Source data

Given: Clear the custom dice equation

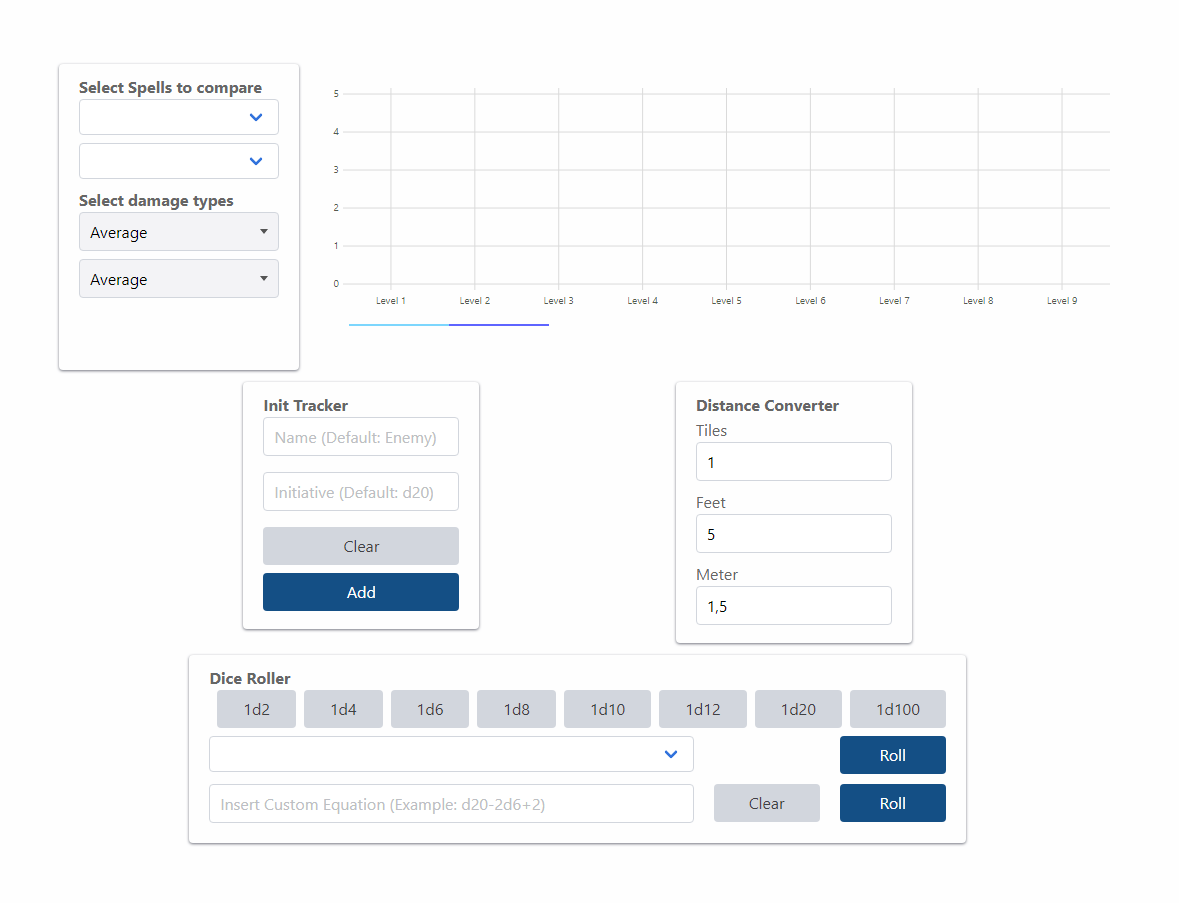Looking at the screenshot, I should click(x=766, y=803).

--

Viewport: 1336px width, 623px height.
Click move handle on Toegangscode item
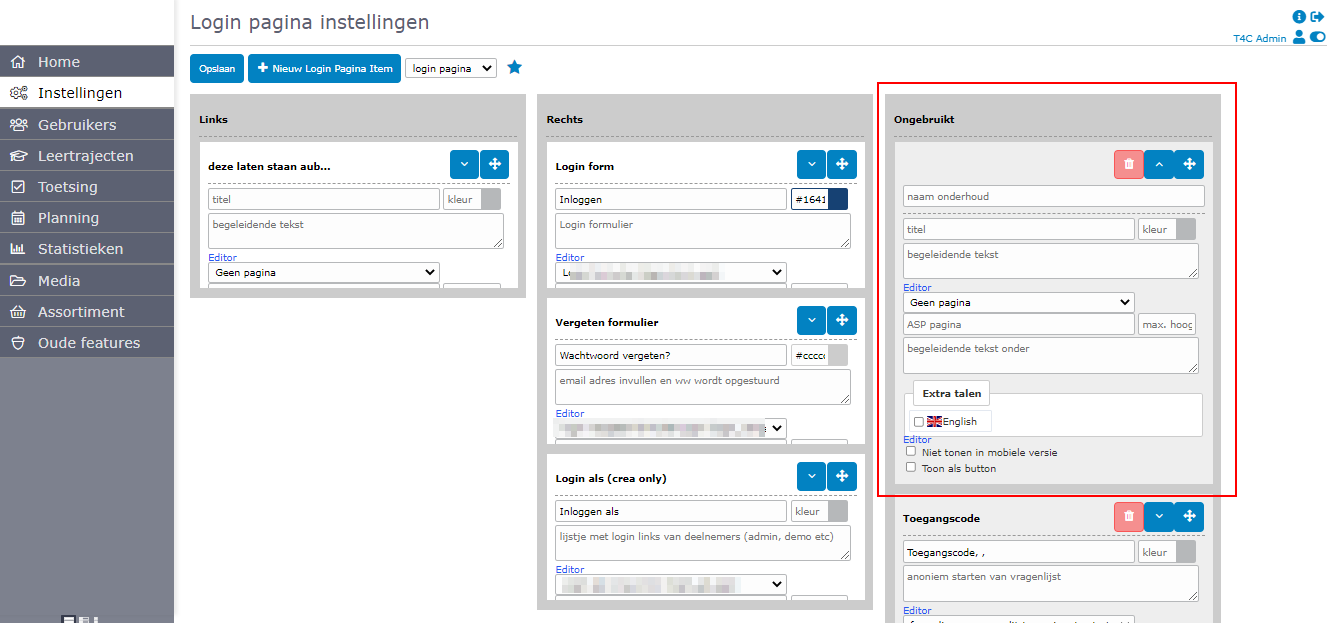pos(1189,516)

...

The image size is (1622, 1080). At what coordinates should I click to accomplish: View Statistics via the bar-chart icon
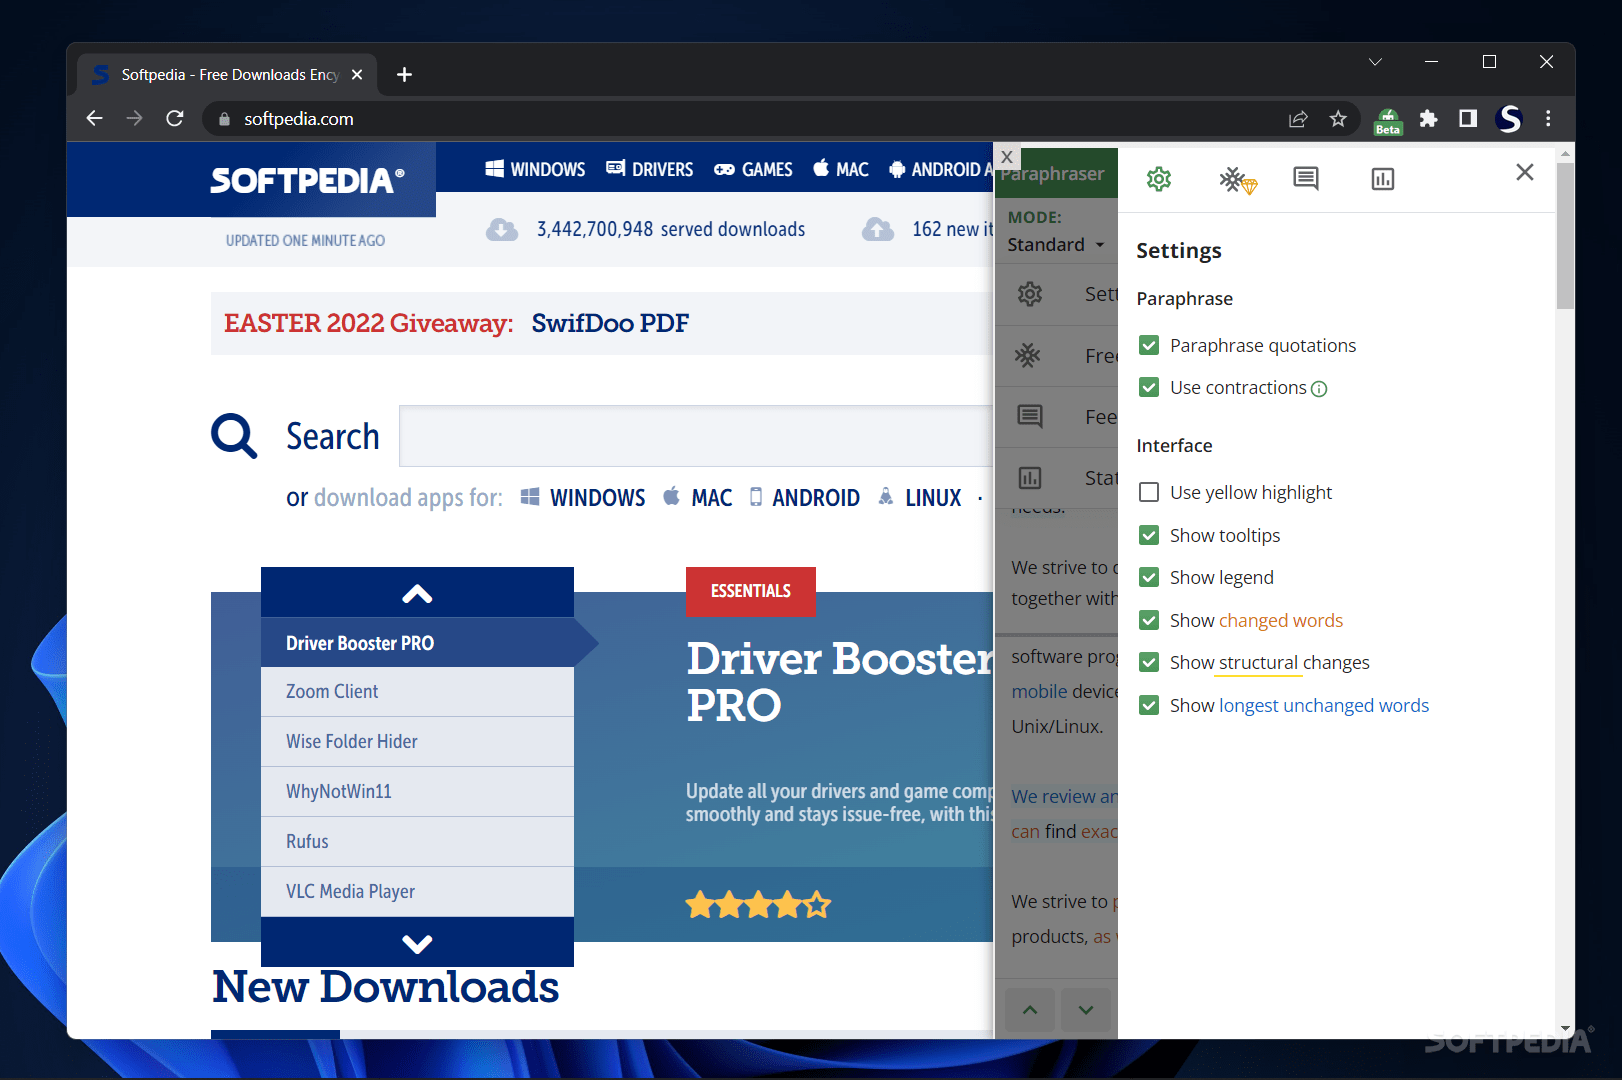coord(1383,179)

Aim
Rewrite the listing from the line with "Viewport: 1336px width, 623px height." to the line with "pos(1189,516)", swapping "move handle" for "drag handle" and keeping everything else unchanged. Omit the pictures from your answer.

Solved problem
Viewport: 1336px width, 623px height.
Click drag handle on Toegangscode item
pos(1189,516)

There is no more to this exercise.